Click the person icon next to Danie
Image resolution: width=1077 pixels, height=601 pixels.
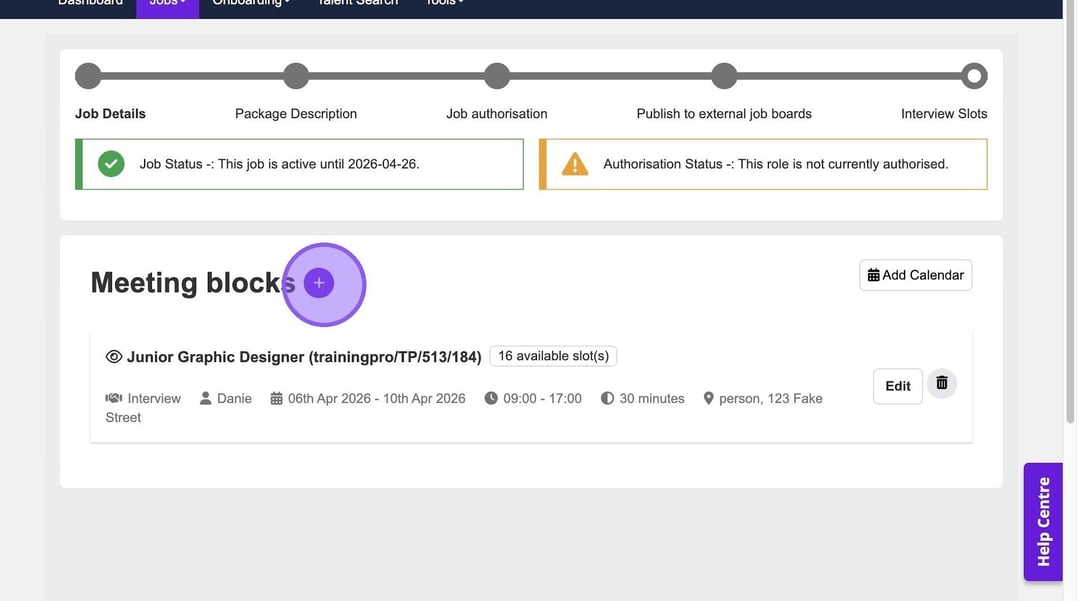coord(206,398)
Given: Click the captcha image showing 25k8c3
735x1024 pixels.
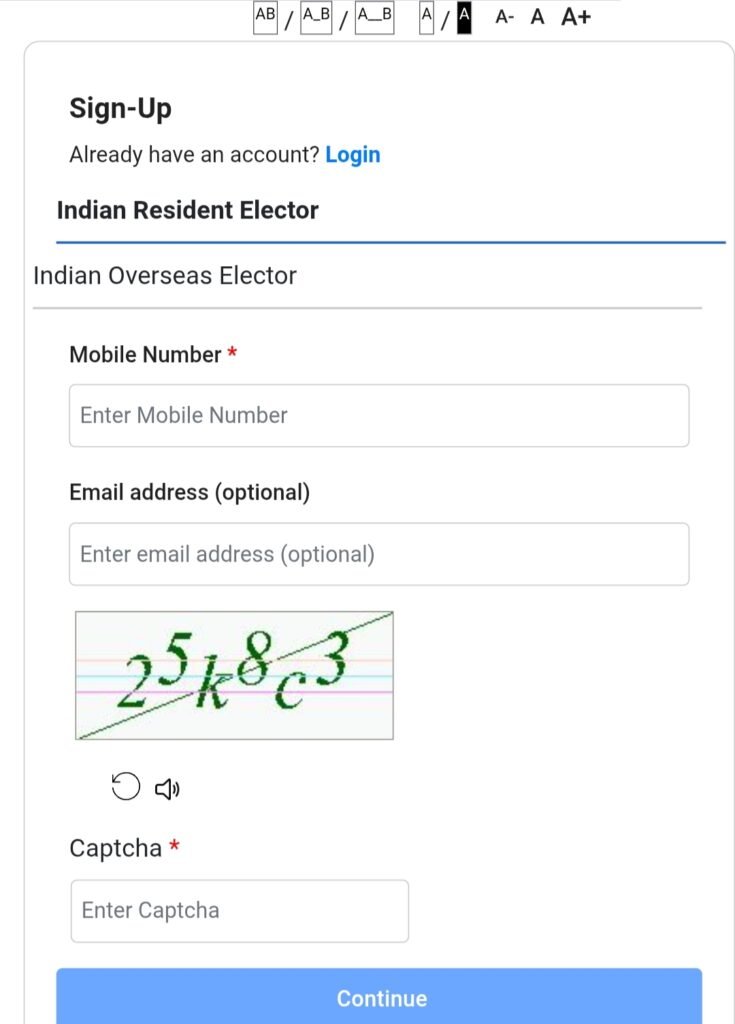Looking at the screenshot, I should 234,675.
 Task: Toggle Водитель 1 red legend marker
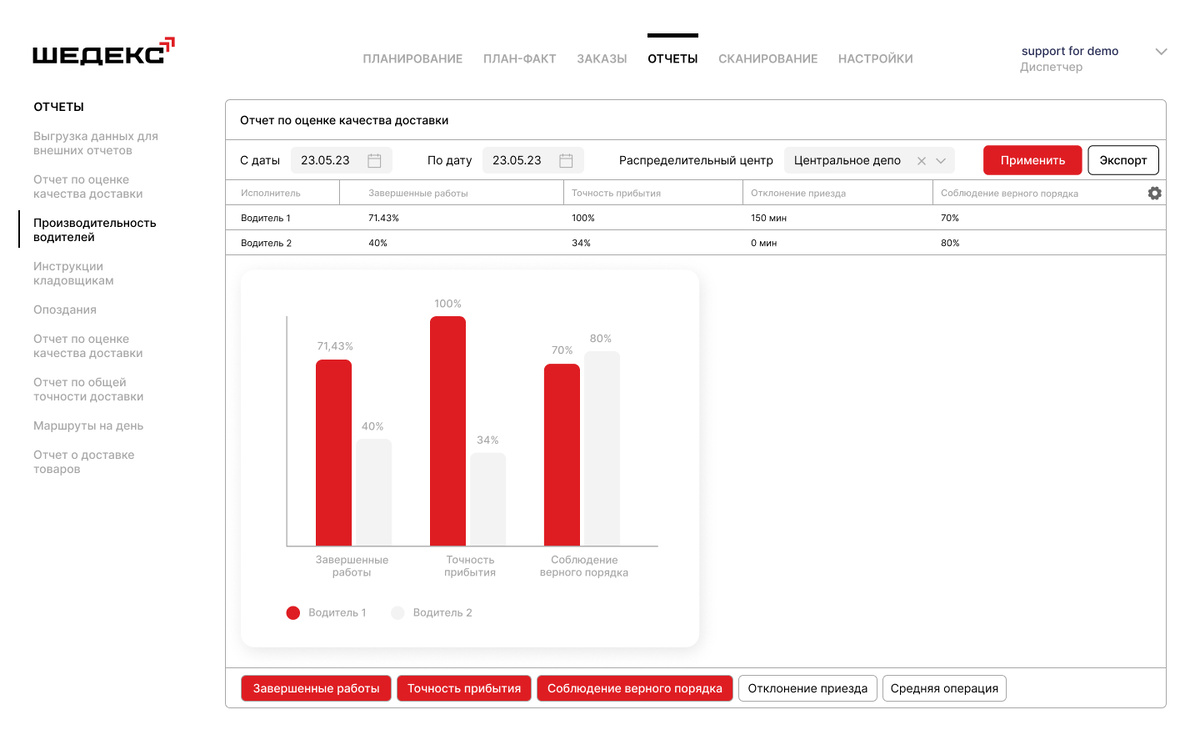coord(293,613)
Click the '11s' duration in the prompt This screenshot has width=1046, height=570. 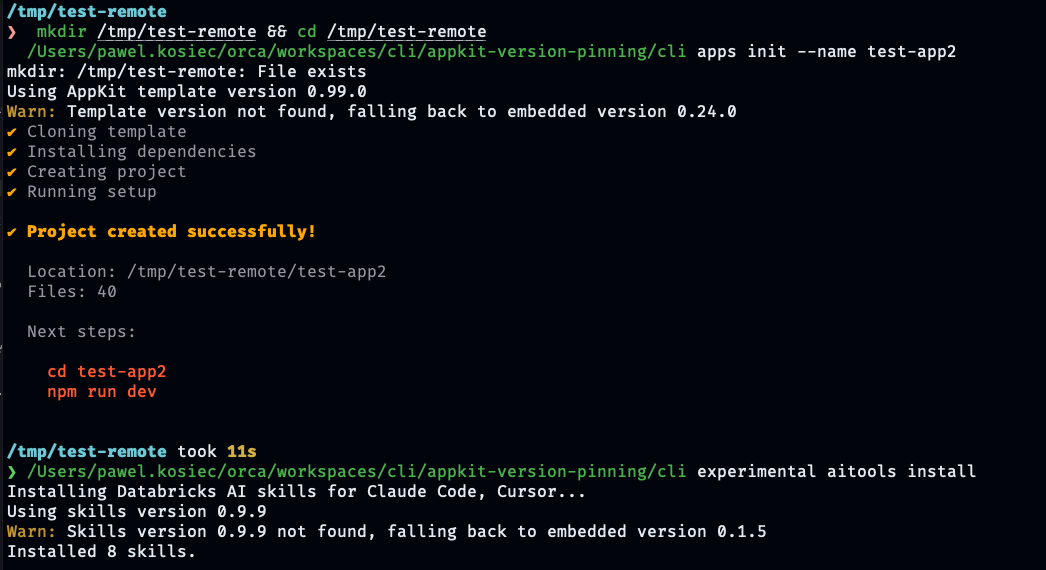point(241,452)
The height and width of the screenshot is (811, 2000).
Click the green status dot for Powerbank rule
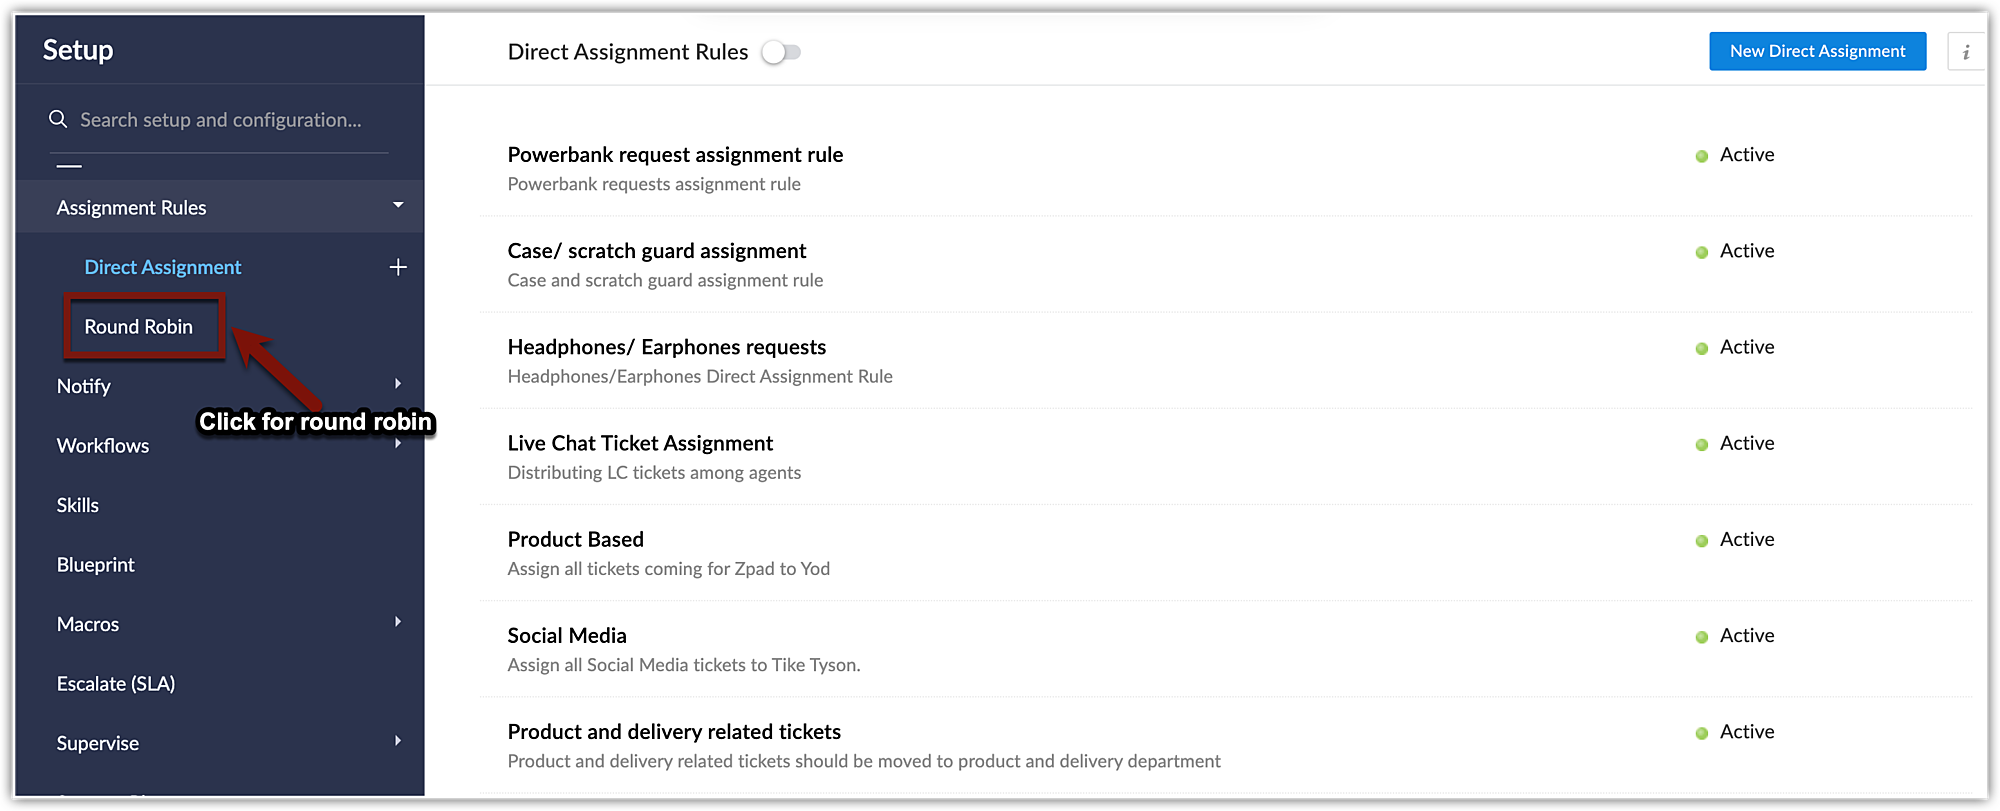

=====

Exercise prompt >>
Repeat exactly the line containing "The height and" and every line after it through the end of the records, and nothing else. Leave the pictures out.

Task output >>
The height and width of the screenshot is (811, 2000).
Click the green status dot for Powerbank rule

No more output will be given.